• **Task objective**:
Could you copy out, word for word, the rows from the line containing "You are a computer-use agent. This" through the line containing "(x=270, y=11)", including both of those lines but leaving out the pictures?

• **Given entries**:
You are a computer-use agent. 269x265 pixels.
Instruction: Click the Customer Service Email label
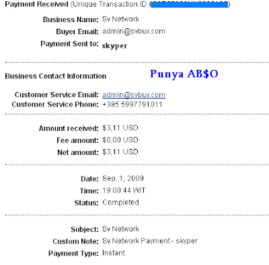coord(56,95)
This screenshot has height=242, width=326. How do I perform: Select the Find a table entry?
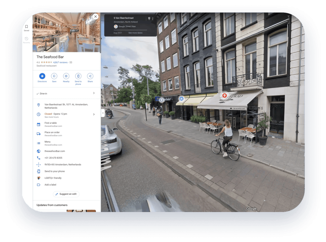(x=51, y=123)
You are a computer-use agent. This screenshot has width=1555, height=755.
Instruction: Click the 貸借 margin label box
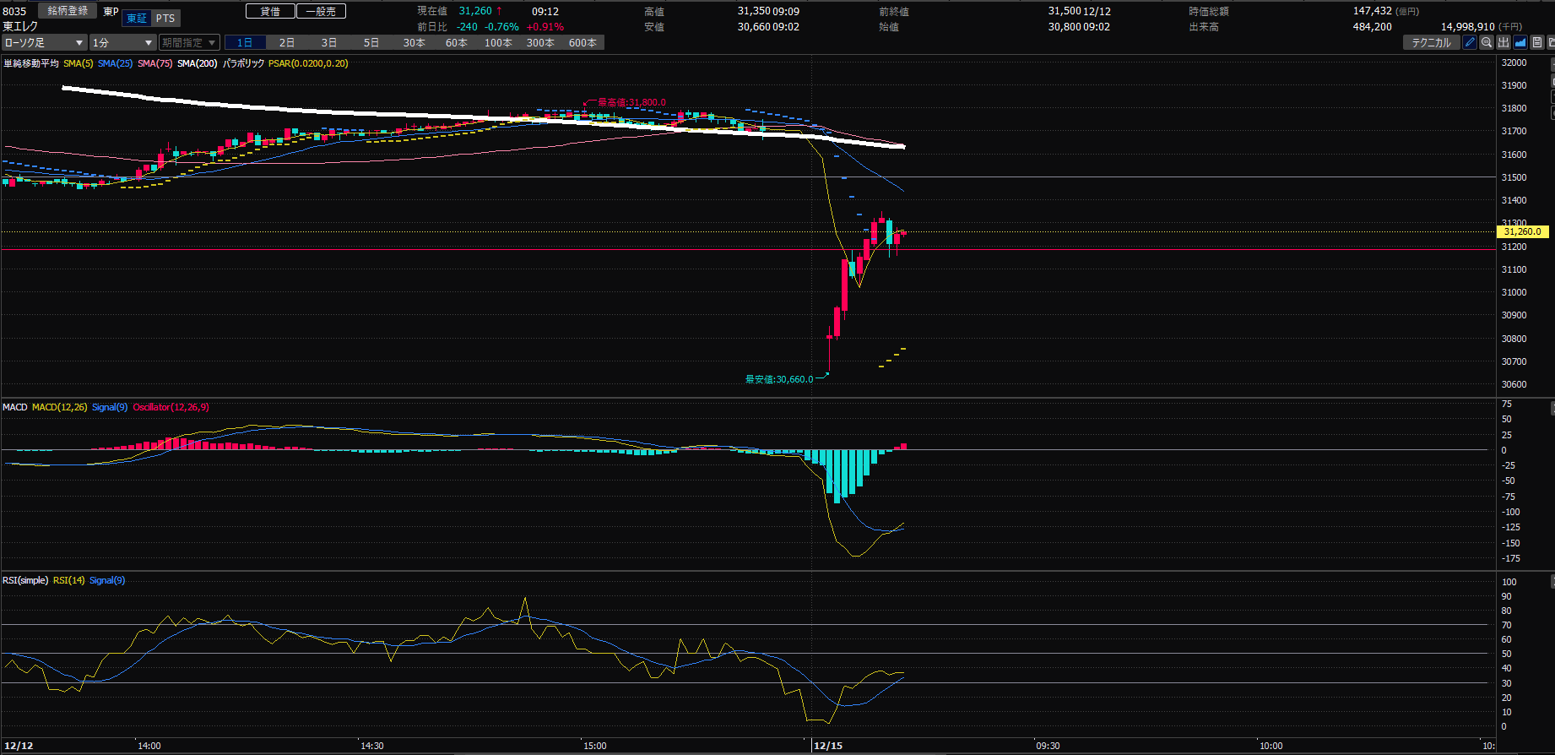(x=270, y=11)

...

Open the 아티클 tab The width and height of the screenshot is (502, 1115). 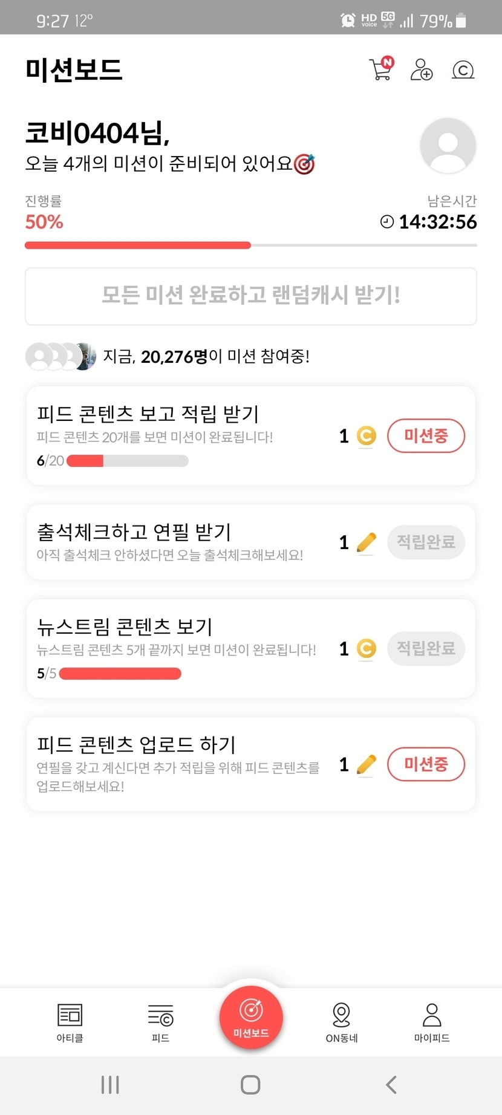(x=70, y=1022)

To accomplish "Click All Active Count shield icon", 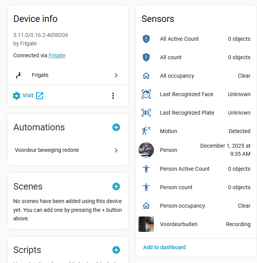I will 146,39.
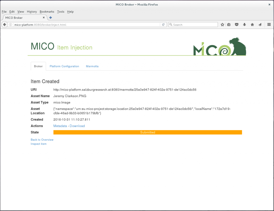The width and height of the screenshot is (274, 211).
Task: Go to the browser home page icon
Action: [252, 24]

* * *

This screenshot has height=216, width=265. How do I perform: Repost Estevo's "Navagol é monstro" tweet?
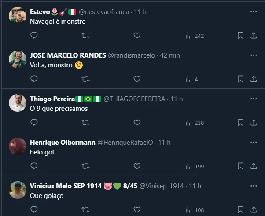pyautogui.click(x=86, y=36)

• **Output of the task**:
You are a computer-use agent. This screenshot has width=1555, height=755.
Instruction: Click the 貸借 margin label box
(x=270, y=11)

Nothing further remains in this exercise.